* Start Provided information *

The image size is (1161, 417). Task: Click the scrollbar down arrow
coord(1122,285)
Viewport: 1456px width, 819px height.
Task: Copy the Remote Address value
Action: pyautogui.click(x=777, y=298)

* End Provided information *

» Directions for this task
Express every line of the records above as a JSON list of strings, one string per line, leaving out any blank lines.

» Task output
[
  "The image size is (1161, 417). Task: Click the scrollbar down arrow",
  "coord(1122,285)",
  "Viewport: 1456px width, 819px height.",
  "Task: Copy the Remote Address value",
  "Action: pyautogui.click(x=777, y=298)"
]